▸ WHAT IS BEING ASKED
Only the lines below starting at the one that contains "Click Stephen F.'s pineapple avatar" and ending at the one that contains "Click Solomon's character portrait thumbnail" are to be reproduced, exactly and with both ends kept.

▸ Records from a collection
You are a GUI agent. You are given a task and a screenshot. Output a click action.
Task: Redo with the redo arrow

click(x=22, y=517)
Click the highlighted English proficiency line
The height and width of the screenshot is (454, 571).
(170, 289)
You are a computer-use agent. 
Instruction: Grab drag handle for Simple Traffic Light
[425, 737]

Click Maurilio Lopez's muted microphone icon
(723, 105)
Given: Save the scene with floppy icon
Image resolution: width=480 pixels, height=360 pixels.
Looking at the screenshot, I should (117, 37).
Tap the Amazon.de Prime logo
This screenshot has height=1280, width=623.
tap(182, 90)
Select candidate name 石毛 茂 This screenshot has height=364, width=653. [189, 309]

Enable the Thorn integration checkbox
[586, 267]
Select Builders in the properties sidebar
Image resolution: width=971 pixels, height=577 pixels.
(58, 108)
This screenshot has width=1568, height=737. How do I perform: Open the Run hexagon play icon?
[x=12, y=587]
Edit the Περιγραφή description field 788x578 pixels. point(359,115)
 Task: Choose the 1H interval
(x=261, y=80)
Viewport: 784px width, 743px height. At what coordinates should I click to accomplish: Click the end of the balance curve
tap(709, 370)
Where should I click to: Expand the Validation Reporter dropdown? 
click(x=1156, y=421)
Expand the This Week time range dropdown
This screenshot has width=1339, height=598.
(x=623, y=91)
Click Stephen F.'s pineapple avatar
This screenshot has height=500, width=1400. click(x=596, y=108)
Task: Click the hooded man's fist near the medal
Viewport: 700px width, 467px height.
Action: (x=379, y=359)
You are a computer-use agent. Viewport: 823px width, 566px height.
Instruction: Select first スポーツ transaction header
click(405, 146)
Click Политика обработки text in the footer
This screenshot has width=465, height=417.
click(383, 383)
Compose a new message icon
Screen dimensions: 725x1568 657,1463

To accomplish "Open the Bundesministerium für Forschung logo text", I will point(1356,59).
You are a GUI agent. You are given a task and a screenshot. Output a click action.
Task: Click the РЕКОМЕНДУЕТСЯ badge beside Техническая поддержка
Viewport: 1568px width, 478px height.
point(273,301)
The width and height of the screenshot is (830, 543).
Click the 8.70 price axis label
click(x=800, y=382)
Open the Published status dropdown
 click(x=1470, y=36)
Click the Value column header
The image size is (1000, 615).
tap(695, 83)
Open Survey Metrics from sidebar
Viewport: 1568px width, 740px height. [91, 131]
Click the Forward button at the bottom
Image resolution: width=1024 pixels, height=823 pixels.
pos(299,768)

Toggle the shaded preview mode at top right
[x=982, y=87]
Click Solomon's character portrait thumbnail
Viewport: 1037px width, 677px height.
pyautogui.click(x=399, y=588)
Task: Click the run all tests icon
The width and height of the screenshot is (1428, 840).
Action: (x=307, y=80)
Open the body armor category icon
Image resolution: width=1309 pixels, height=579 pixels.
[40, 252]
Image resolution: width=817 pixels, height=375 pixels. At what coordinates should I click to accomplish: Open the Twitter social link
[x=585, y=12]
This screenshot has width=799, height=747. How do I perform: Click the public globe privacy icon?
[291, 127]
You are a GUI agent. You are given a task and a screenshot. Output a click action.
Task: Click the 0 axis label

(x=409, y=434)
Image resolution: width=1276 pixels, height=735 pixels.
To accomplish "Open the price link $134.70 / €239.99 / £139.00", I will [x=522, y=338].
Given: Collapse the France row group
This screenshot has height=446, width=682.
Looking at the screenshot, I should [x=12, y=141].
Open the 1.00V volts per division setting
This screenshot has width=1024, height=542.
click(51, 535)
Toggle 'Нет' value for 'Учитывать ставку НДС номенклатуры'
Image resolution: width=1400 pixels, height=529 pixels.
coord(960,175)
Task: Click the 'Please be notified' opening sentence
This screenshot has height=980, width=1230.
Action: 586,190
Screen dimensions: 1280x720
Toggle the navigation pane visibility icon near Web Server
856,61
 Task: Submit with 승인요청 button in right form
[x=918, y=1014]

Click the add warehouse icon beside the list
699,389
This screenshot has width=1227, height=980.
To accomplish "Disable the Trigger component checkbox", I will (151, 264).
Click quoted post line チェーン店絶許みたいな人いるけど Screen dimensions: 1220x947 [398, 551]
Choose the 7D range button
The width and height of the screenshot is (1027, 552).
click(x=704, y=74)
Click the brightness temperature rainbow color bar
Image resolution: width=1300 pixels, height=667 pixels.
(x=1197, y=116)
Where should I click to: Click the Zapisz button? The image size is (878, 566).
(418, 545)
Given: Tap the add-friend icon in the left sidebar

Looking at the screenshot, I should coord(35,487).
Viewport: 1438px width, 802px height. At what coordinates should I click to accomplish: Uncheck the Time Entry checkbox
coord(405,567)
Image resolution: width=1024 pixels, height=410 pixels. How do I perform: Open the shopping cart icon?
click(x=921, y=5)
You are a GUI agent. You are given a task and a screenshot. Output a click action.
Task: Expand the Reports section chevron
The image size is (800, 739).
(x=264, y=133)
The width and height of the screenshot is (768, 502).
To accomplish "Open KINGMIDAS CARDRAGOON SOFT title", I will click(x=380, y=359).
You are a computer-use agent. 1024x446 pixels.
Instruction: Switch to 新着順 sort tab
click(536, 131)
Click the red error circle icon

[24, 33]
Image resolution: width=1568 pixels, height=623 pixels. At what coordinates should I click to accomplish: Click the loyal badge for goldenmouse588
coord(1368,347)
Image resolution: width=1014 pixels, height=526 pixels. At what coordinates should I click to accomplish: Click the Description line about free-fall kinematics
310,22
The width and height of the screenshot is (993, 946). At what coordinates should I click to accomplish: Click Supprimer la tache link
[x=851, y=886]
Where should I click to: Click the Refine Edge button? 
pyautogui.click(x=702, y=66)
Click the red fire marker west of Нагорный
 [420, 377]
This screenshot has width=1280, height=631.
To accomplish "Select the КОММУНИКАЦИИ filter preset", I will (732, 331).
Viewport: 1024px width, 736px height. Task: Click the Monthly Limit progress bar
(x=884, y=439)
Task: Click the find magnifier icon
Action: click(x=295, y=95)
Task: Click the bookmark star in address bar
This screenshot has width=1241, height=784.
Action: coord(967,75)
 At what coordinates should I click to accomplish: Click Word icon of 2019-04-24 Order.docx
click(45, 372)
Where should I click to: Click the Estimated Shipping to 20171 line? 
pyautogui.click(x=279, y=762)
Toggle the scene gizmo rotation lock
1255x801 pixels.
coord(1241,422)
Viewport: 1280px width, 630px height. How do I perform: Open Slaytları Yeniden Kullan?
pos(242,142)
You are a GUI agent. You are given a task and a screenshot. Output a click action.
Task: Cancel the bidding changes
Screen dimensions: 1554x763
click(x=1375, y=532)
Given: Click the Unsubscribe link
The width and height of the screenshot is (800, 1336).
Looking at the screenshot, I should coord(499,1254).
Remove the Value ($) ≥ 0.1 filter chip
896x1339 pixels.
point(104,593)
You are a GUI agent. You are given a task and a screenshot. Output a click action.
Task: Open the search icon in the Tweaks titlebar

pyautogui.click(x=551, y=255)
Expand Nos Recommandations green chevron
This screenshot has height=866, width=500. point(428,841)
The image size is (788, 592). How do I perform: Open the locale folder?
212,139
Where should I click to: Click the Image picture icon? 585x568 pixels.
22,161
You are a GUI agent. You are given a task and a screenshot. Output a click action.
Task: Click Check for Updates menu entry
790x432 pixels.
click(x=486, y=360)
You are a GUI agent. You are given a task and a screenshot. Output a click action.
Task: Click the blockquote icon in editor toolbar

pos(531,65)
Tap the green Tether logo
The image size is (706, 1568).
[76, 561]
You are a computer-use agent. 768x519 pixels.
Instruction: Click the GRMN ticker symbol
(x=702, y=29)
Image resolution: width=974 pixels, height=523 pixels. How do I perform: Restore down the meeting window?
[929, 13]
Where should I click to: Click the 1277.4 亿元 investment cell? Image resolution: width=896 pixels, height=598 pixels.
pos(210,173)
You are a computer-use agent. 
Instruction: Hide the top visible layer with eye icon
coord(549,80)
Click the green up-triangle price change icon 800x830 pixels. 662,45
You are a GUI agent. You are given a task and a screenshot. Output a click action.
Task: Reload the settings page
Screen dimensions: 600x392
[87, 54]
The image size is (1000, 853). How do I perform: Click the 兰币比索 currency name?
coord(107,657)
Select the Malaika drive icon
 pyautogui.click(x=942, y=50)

▸ EXERCISE ANSWER
Click Stephen F.'s pineapple avatar
This screenshot has height=500, width=1400. click(x=596, y=108)
Task: Click the hooded man's fist near the medal
Viewport: 700px width, 467px height.
Action: (x=379, y=359)
You are a computer-use agent. Viewport: 823px width, 566px height.
Instruction: Select first スポーツ transaction header
click(405, 146)
Click Политика обработки text in the footer
This screenshot has width=465, height=417.
click(383, 383)
Compose a new message icon
Screen dimensions: 725x1568 657,1463

To accomplish "Open the Bundesministerium für Forschung logo text", I will point(1356,59).
You are a GUI agent. You are given a task and a screenshot. Output a click action.
Task: Click the РЕКОМЕНДУЕТСЯ badge beside Техническая поддержка
Viewport: 1568px width, 478px height.
point(273,301)
The width and height of the screenshot is (830, 543).
Click the 8.70 price axis label
click(x=800, y=382)
Open the Published status dropdown
 click(x=1470, y=36)
Click the Value column header
The image size is (1000, 615).
tap(695, 83)
Open Survey Metrics from sidebar
Viewport: 1568px width, 740px height. [91, 131]
Click the Forward button at the bottom
Image resolution: width=1024 pixels, height=823 pixels.
pos(299,768)

Toggle the shaded preview mode at top right
[x=982, y=87]
Click Solomon's character portrait thumbnail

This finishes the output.